"""

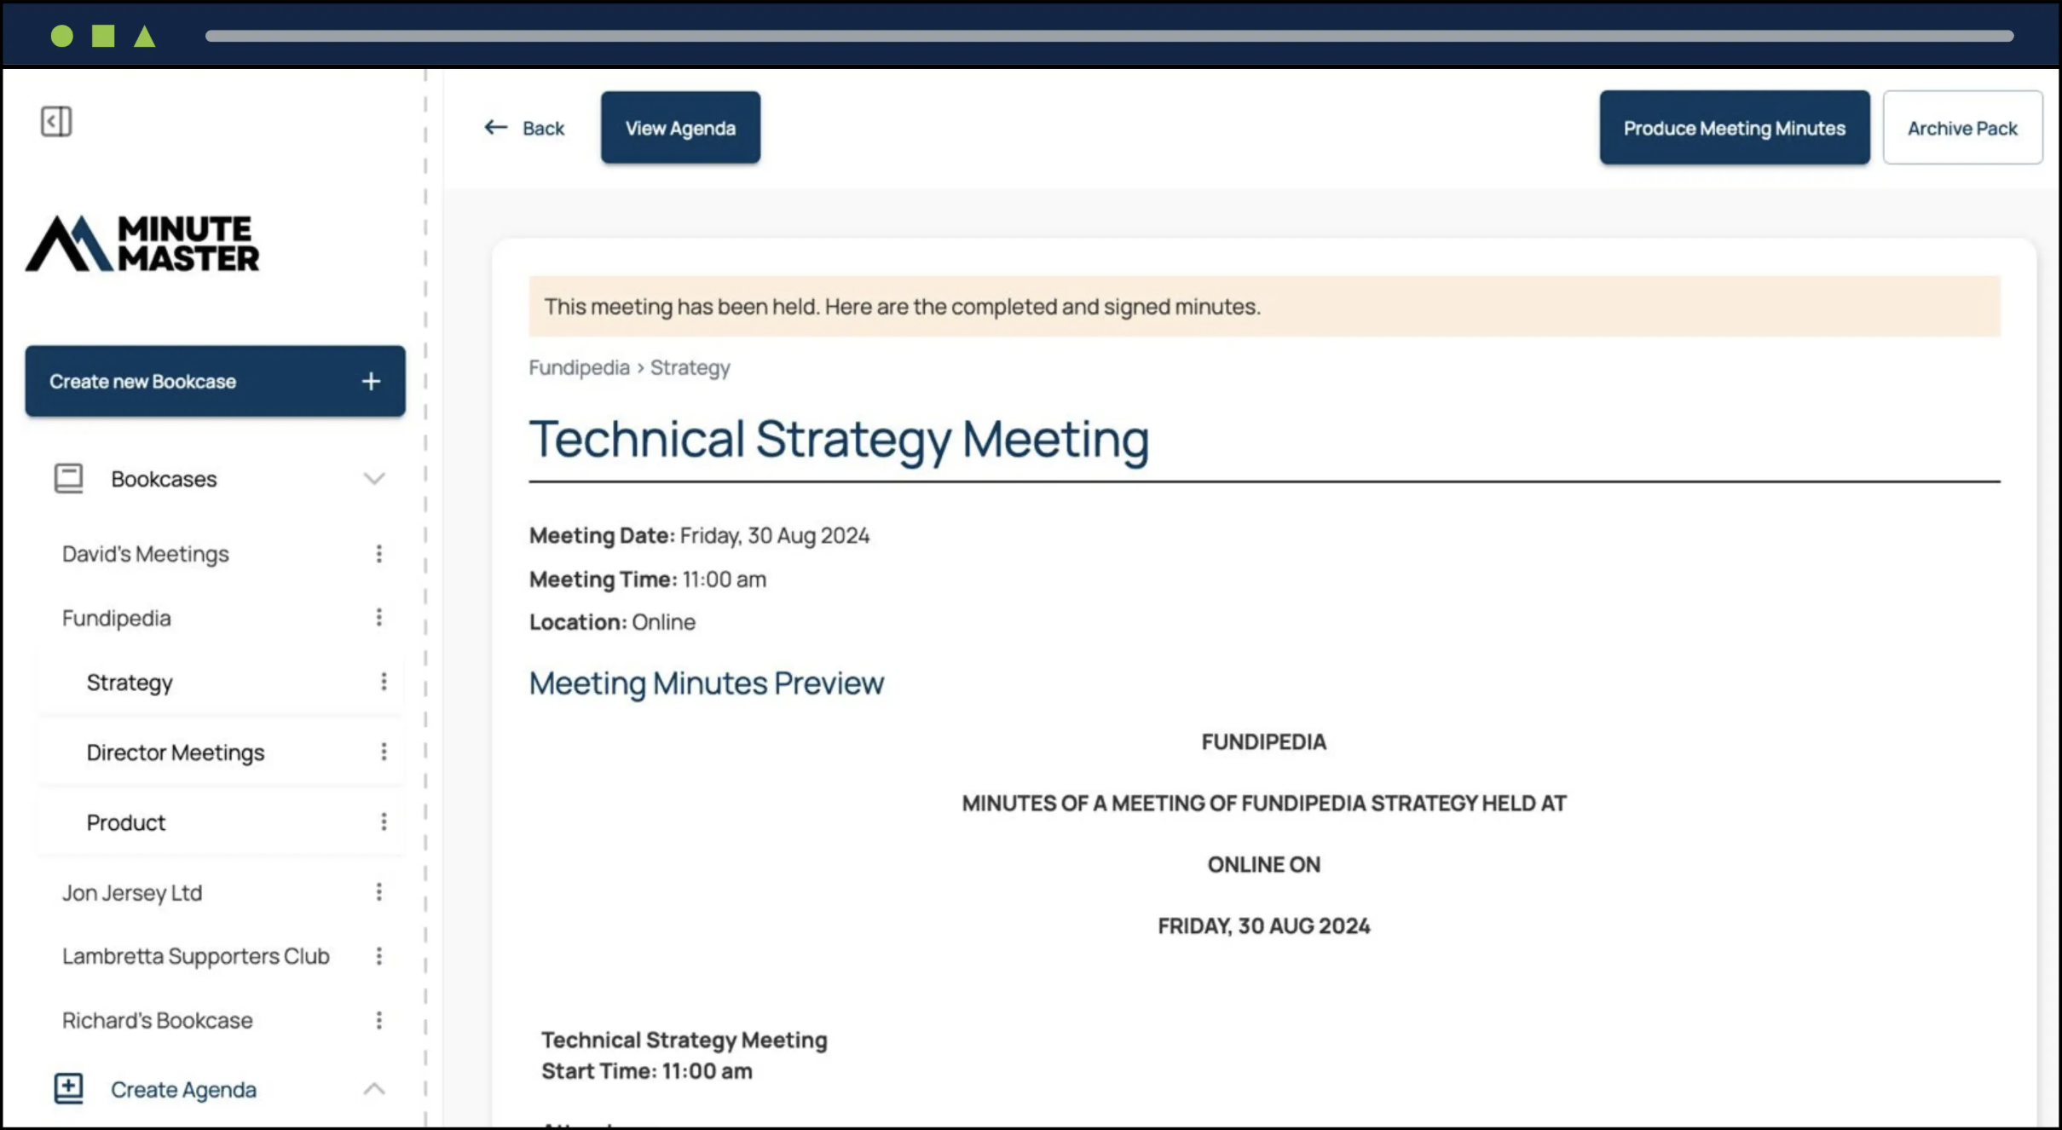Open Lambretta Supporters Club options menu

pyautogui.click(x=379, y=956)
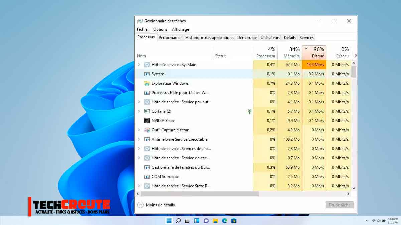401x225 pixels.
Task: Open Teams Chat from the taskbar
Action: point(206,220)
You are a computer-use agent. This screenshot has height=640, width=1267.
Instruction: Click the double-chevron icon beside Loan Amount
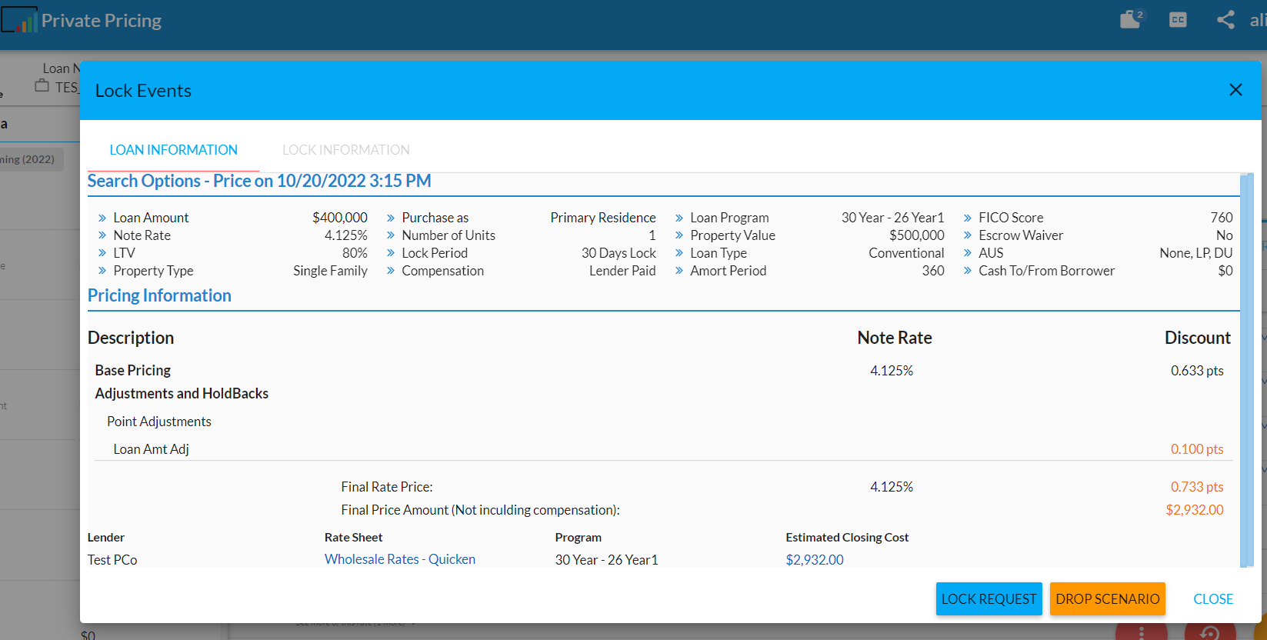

"""

Problem to solve »
Retype the material above line for line with no changes, leaving out the pictures.

Task answer »
Open Lambretta Supporters Club options menu

pyautogui.click(x=379, y=956)
401x225 pixels.
Task: Open Teams Chat from the taskbar
Action: point(206,220)
You are a computer-use agent. This screenshot has height=640, width=1267.
Instruction: Click the double-chevron icon beside Loan Amount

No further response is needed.